Il fallait établir un bon équilibre entre deux exigences : le droit de grève et la continuité du service public.

Le président Hervé Mariton a souligné que le concept de « besoin essentiel » a été discuté sur le thème de la combinatoire de différents besoins. À cet égard plusieurs personnes auditionnées ont défendu le principe du service global en pourcentage et le rapport Mandelkern faisait une analyse plus fine des besoins, mais quelle est la capacité de l’autorité organisatrice des transports et des opérateurs de définir les lignes prioritaires quand on a affaire à des réseaux ? En effet, s’il est facile en campagne de dire qu’aller de A à B est un besoin essentiel, la complémentarité et la densité des réseaux en milieu urbain rend la chose plus compliquée.

M. Dieudonné Mandelkern a estimé que la réponse à cette question était difficile et que le rapport avait insisté sur les réponses à caractère général pour essayer de traiter les situations de blocage. Le caractère même du droit de grève semble empêcher que l’on trouve une solution permettant d’assurer en permanence la circulation des usagers. On ne peut envisager qu’un service minimum. Il a estimé que le système des réseaux est à la fois plus compliqué et plus simple car le blocage d’un moyen de transport ne bloque pas tous les réseaux.

M. Daniel Paul a rappelé que la conflictualité a évolué depuis le rapport de M. Mandelkern. Mme Anne-Marie Idrac a ainsi souligné que le taux de conflit avait été de 0,13 jour par an et par agent, contre 0,70 l’an dernier. Mais si le texte en discussion avait alors existé, aurait-il empêché ces grèves de 1995 ? Il semble en effet qu’il y ait aujourd’hui un décalage entre ce qui était préconisé par le rapport et la situation actuelle, et même un décalage entre le texte proposé par le gouvernement et la réalité sur le terrain. Alors que les organisations syndicales sont disposées à œuvrer pour améliorer le dialogue social, le carcan que le projet tend à mettre en place risque d’aboutir, au contraire, à une multiplication des conflits.

Le rapporteur a répondu que les usagers de 2007 ne sont plus ceux de 1995. Aujourd’hui ils n’acceptent plus rien et veulent tout ! Plus de 80 % de la population est d’accord avec la nécessité d’imposer la continuité du service public. Le projet de loi est bien centré sur le dialogue social qu’il tend à imposer et sur la continuité du service public.

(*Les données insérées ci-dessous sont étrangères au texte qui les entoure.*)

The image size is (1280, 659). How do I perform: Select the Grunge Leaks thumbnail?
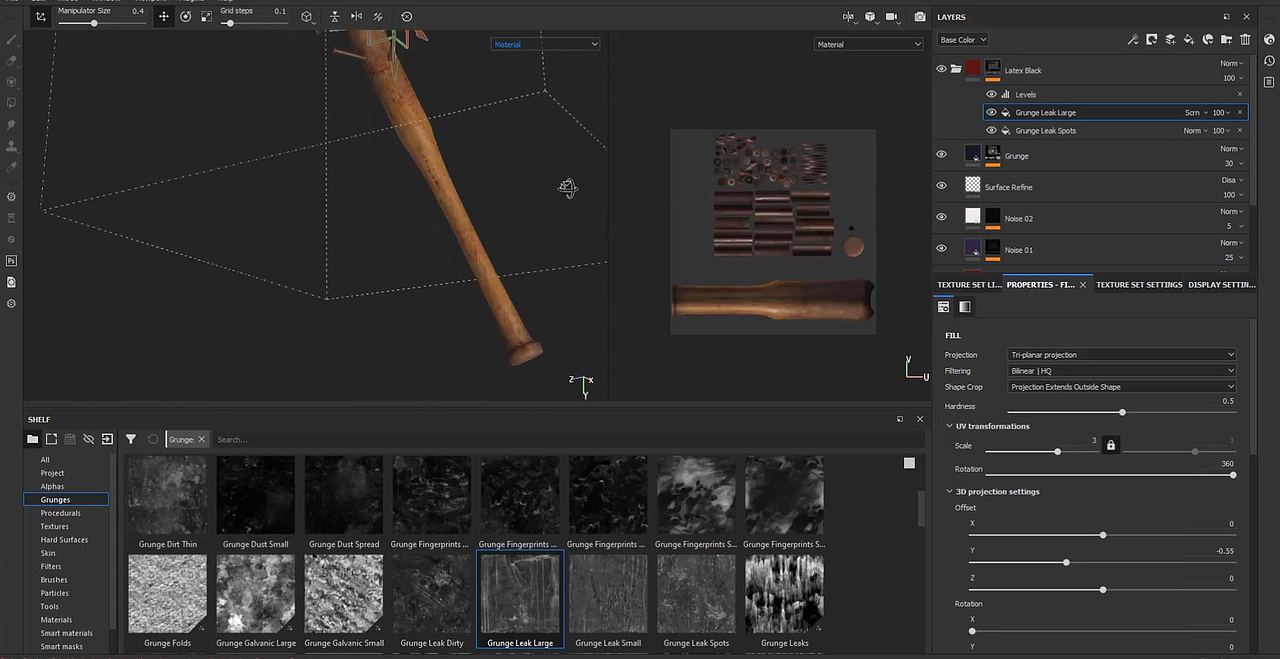tap(784, 594)
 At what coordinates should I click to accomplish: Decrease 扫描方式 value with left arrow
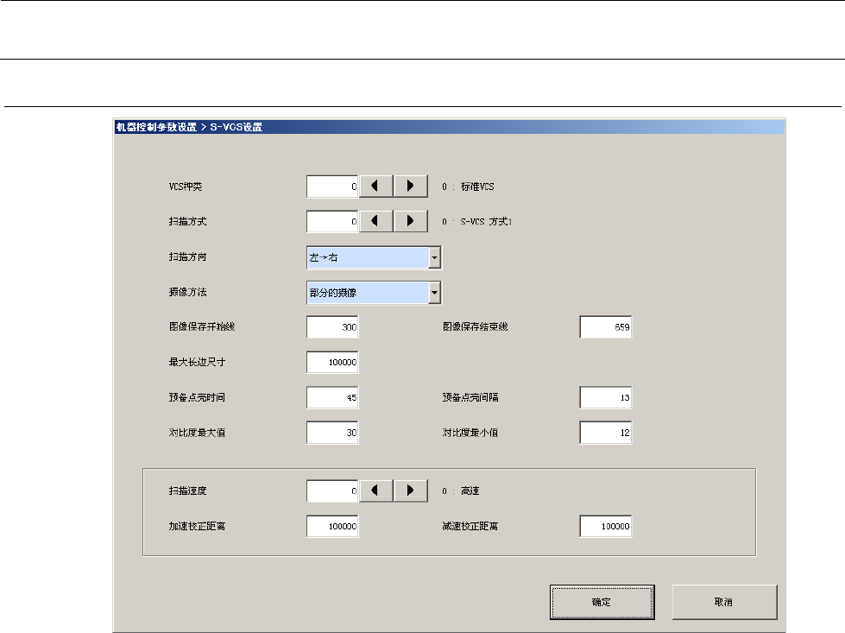[375, 222]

M. Dieudonné Mandelkern s’est déclaré persuadé que le dialogue social doit être organisé pour assurer une réelle continuité du service public de transport des voyageurs. Mais, comme le soulignait le rapport, pour cela l’intervention de la loi est impérative.

*

La commission spéciale a enfin entendu MM. Olivier Brousse, directeur général France de Véolia transport, Eric Asselin, directeur des ressources humaines de Keolis et M. Jean-Pierre Goutheyron, secrétaire général de Transdev.

Le président Hervé Mariton a remercié les membres de la délégation et a indiqué à ses interlocuteurs que, même si la commission avait déjà entendu des représentants de l’Union des transports publics (UTP), il lui avait paru intéressant d’entendre également des opérateurs directs.

M. Eric Asselin a indiqué qu’il avait dirigé une tentative d’accord dans la branche mais que celle-ci avait échoué, moins pour des raisons techniques que des problèmes d’argent liés aux contreparties. Les discussions avaient néanmoins fait apparaître un large accord sur le fond enn matière de prévention des conflits, à l’image de ce qui existait à la RATP. Il est heureux de constater que le projet de loi reprend l’essentiel des dispositions qui avaient alors été prévues.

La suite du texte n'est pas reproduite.